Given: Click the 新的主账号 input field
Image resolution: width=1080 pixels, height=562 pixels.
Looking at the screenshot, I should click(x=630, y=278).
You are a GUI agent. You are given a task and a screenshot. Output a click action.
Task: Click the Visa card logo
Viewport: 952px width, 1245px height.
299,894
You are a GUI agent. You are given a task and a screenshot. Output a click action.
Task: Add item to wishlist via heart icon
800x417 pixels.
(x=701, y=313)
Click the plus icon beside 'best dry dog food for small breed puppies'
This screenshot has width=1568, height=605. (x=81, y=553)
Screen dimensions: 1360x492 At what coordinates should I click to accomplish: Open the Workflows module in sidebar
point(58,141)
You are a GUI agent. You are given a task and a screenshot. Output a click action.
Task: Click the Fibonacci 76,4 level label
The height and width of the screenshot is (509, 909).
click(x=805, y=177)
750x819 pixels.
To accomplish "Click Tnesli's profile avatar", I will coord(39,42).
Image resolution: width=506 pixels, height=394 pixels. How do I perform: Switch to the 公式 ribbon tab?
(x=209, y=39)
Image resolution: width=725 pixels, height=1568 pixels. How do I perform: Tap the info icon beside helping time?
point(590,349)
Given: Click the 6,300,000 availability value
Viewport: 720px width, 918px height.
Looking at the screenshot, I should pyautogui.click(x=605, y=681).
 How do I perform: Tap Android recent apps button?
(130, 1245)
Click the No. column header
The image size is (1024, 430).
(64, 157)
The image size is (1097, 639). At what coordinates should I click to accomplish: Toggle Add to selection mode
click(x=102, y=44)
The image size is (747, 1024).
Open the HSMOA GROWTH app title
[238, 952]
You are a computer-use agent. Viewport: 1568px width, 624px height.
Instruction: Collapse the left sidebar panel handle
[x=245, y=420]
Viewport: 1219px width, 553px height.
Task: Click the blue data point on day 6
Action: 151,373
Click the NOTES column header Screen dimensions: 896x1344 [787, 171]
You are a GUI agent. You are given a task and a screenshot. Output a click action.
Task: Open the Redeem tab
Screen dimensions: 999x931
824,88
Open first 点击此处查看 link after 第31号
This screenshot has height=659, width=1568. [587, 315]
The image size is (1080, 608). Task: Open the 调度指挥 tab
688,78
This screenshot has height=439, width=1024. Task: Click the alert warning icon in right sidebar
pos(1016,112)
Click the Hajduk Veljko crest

* * *

TASK BRIEF: An exact copy of every record is required here.

OUTPUT:
Given: Click the 新的主账号 input field
Image resolution: width=1080 pixels, height=562 pixels.
Looking at the screenshot, I should click(x=630, y=278).
You are a GUI agent. You are given a task and a screenshot. Output a click action.
Task: Click the Visa card logo
Viewport: 952px width, 1245px height.
299,894
You are a GUI agent. You are given a task and a screenshot. Output a click action.
Task: Add item to wishlist via heart icon
800x417 pixels.
(x=701, y=313)
Click the plus icon beside 'best dry dog food for small breed puppies'
This screenshot has width=1568, height=605. (x=81, y=553)
Screen dimensions: 1360x492 At what coordinates should I click to accomplish: Open the Workflows module in sidebar
point(58,141)
You are a GUI agent. You are given a task and a screenshot. Output a click action.
Task: Click the Fibonacci 76,4 level label
The height and width of the screenshot is (509, 909).
click(x=805, y=177)
750x819 pixels.
To accomplish "Click Tnesli's profile avatar", I will coord(39,42).
Image resolution: width=506 pixels, height=394 pixels. How do I perform: Switch to the 公式 ribbon tab?
(x=209, y=39)
Image resolution: width=725 pixels, height=1568 pixels. How do I perform: Tap the info icon beside helping time?
point(590,349)
Given: Click the 6,300,000 availability value
Viewport: 720px width, 918px height.
Looking at the screenshot, I should pyautogui.click(x=605, y=681).
 How do I perform: Tap Android recent apps button?
(130, 1245)
Click the No. column header
The image size is (1024, 430).
(64, 157)
The image size is (1097, 639). At what coordinates should I click to accomplish: Toggle Add to selection mode
click(x=102, y=44)
The image size is (747, 1024).
Open the HSMOA GROWTH app title
[238, 952]
You are a computer-use agent. Viewport: 1568px width, 624px height.
Instruction: Collapse the left sidebar panel handle
[x=245, y=420]
Viewport: 1219px width, 553px height.
Task: Click the blue data point on day 6
Action: 151,373
Click the NOTES column header Screen dimensions: 896x1344 [787, 171]
You are a GUI agent. You are given a task and a screenshot. Output a click action.
Task: Open the Redeem tab
Screen dimensions: 999x931
824,88
Open first 点击此处查看 link after 第31号
This screenshot has height=659, width=1568. [587, 315]
The image size is (1080, 608). Task: Open the 调度指挥 tab
688,78
This screenshot has height=439, width=1024. Task: Click the alert warning icon in right sidebar
pos(1016,112)
Click the Hajduk Veljko crest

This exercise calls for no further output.